Tailor-mediated uridylation enhances Dis3L2-mediated degradation of structured substrates. The in vitro tests shown here assess the capacity of immunoprecipitated factors to modify different 5′ radiolabeled substrates, as assayed on a reaction timecourse. (A) Parallel assays of HA-Dis3L2-IP and HA-Dis3L2-CD-IP material on an artificial linear target demonstrate exoribonuclease activity of Dis3L2. The input material (arrowhead) is decreased upon incubation with HA-Dis3L2, concomitant with accumulation of shorter species, but not with HA-Dis3L2-CD. (B) Parallel assays of HA-Dis3L2 on the model substrates’ mature miR-1010 (short linear target) and pre-mir-1010 (structured target); the miR-1010 sequence comprises the 3′ terminal 24 nt of the pre-mir-1010 hairpin. Dis3L2 is less effective at degrading the structured target. (C) Parallel assays of HA-Dis3L2 on normal and uridylated pre-mir-1010 shows that degradation of this hairpin is facilitated by a short uridine tail. (D) Tailing assays (i.e., interrogating Tailor-IP material) from cells cotransfected with combinations of wild-type and catalytically dead Tailor or Dis3L2 assayed on pre-mir-1010. Tailor-IP causes substrate tailing, while Tailor-IP from cells cotransfected with Tailor and Dis3L2 mediates robust substrate degradation.
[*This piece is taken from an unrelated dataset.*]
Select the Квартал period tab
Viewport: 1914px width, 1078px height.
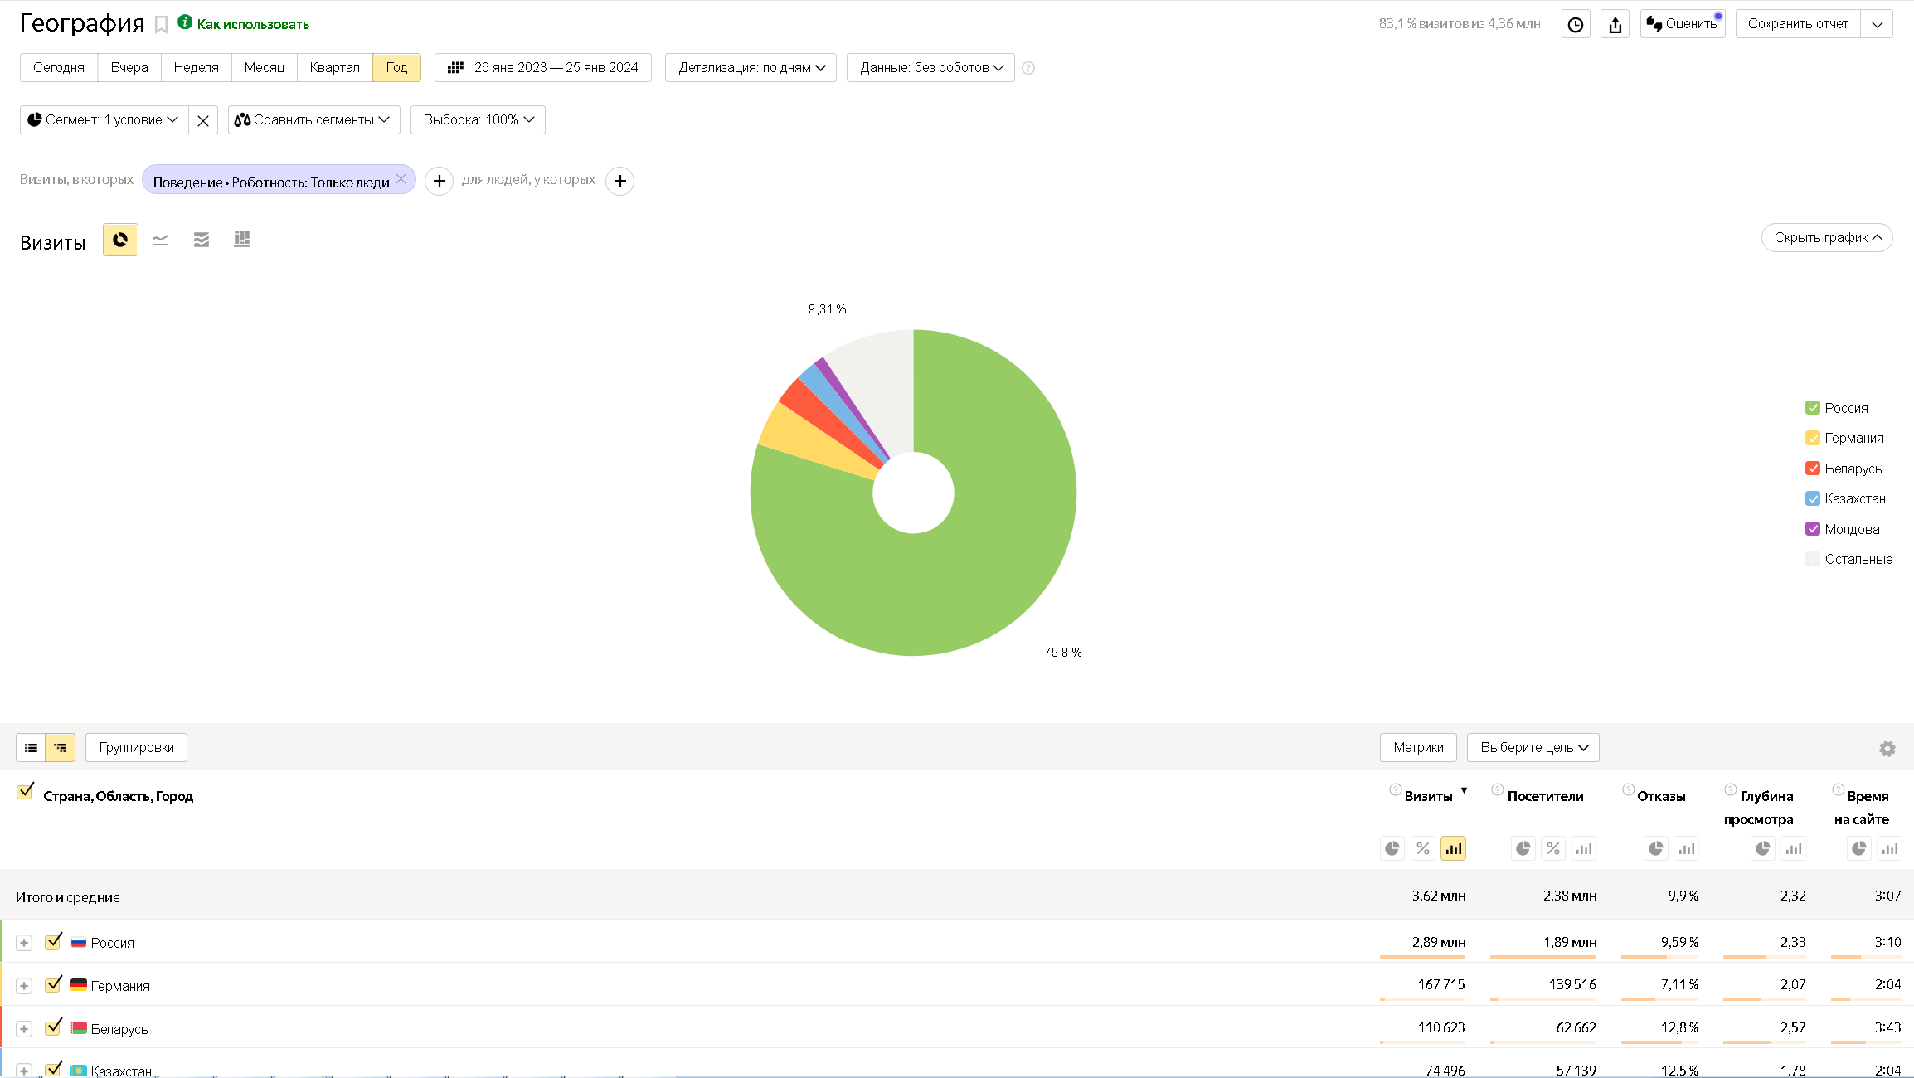pos(334,68)

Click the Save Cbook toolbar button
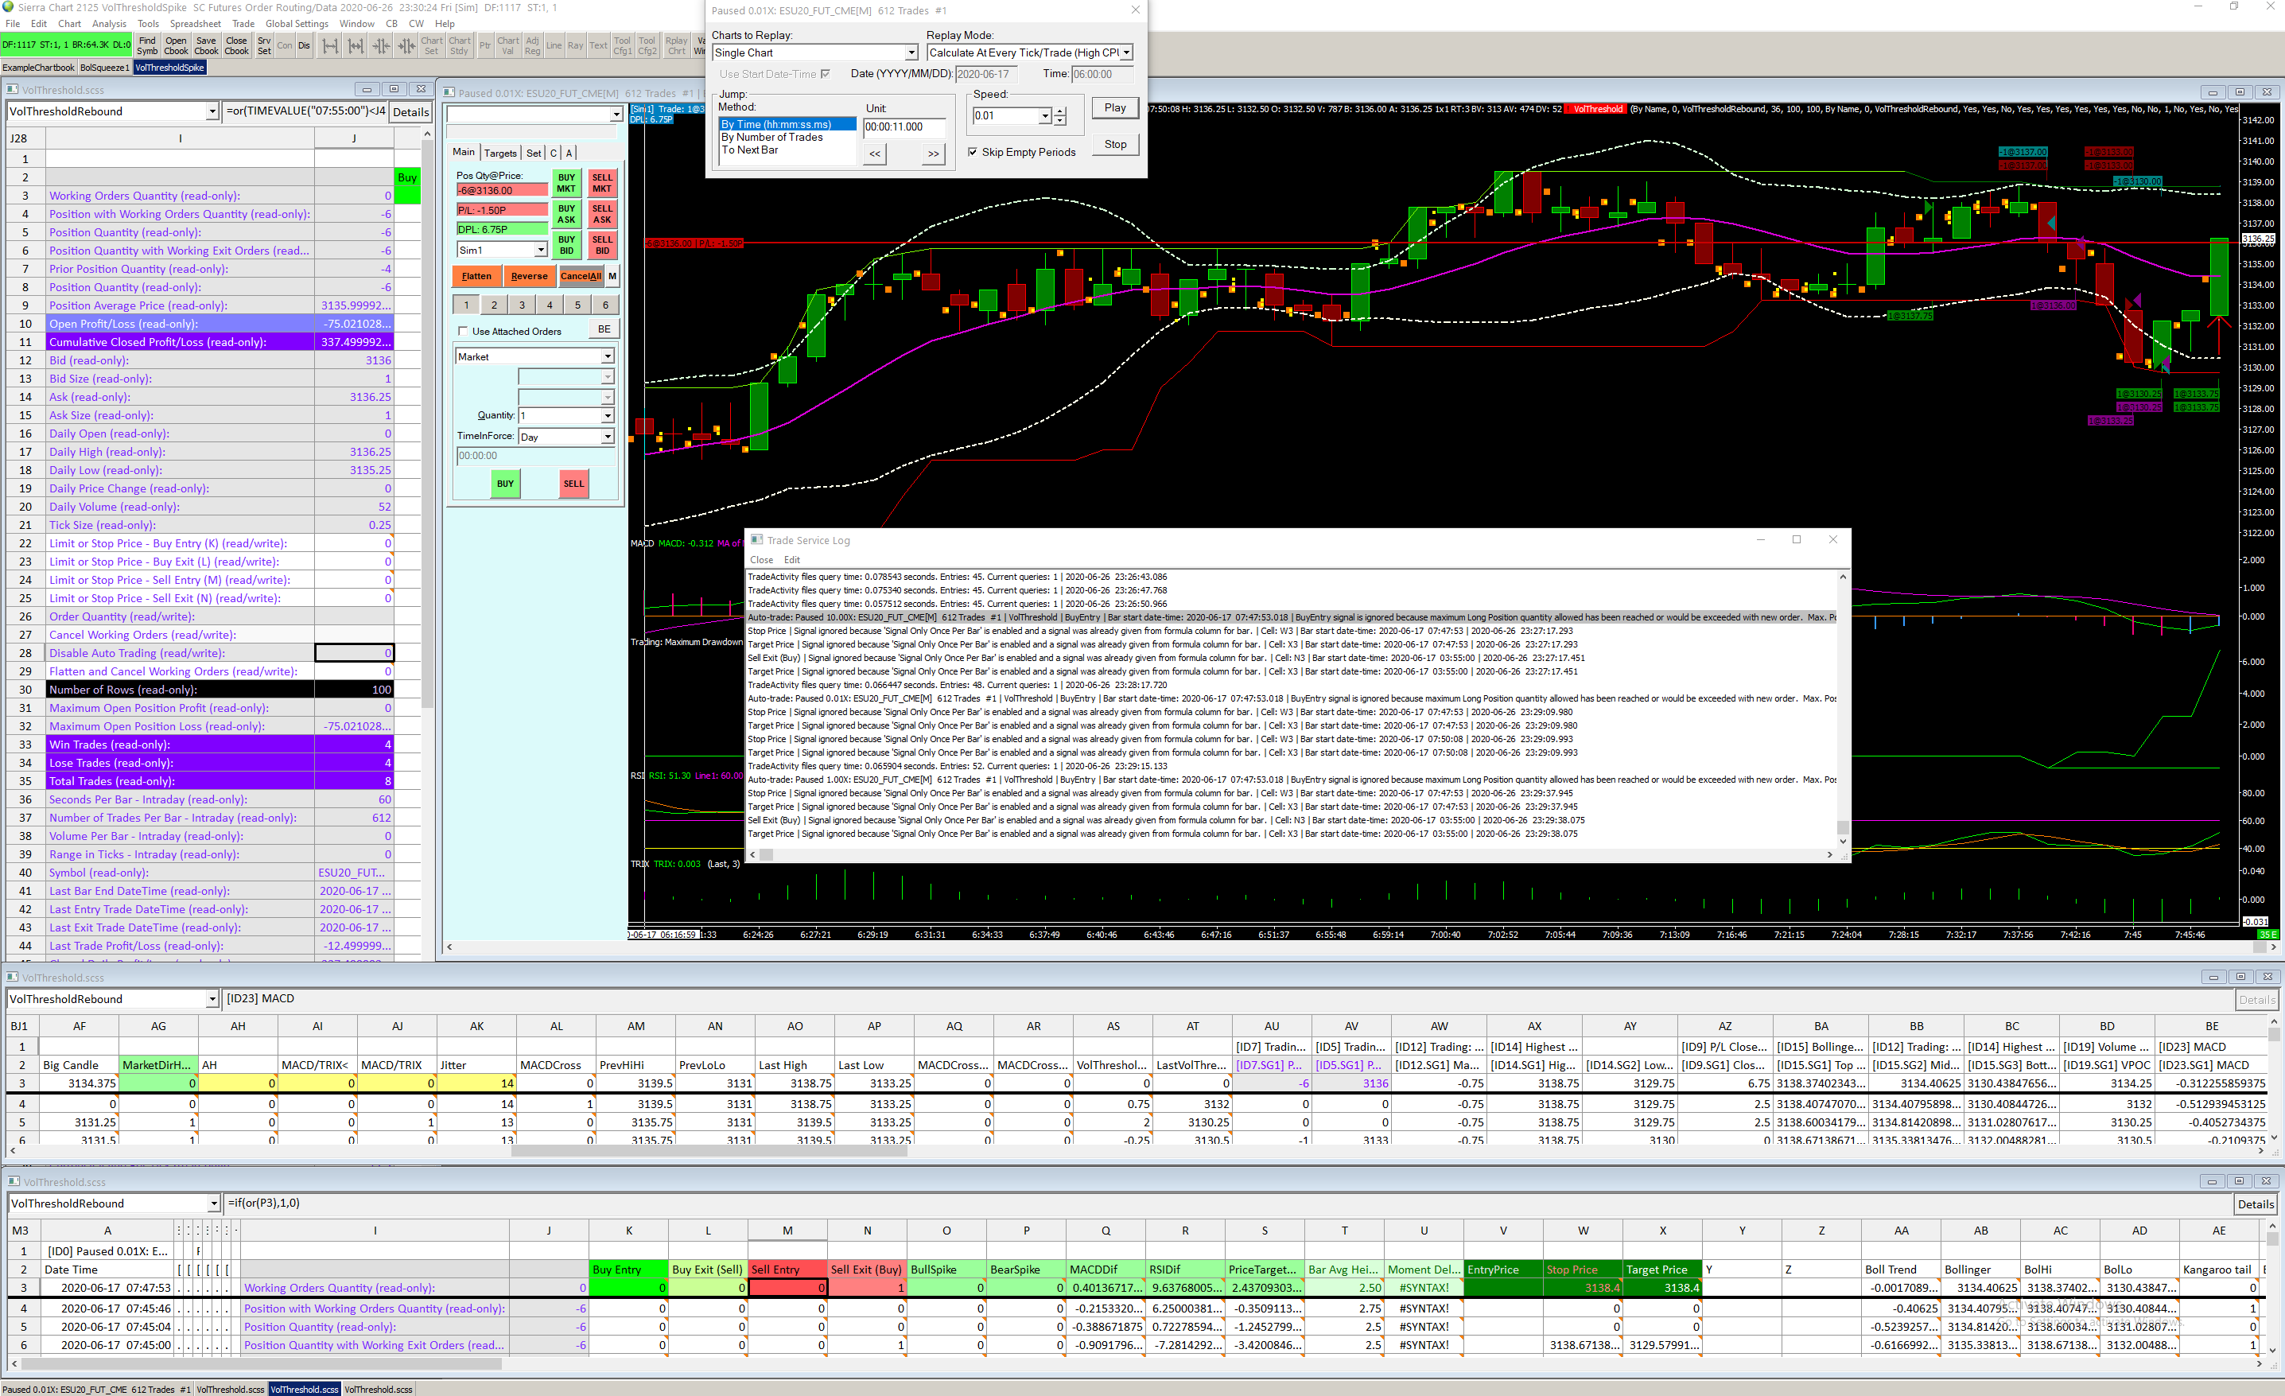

This is dependent on Dis3L2 catalytic status, and partially dependent on Tailor catalytic status. Substrate decay in the presence of Dis3L2-CD may potentially be due to endogenous Dis3L2. (E) Trimming assays (i.e., interrogating Dis3L2-IP material) from cells cotransfected with combinations of wild-type and catalytically dead Tailor or Dis3L2 assayed on pre-mir-1010. Substrate degradation by Dis3L2-IP is very strongly potentiated by cotransfection with Tailor. This is dependent on the catalytic status of Tailor and Dis3L2.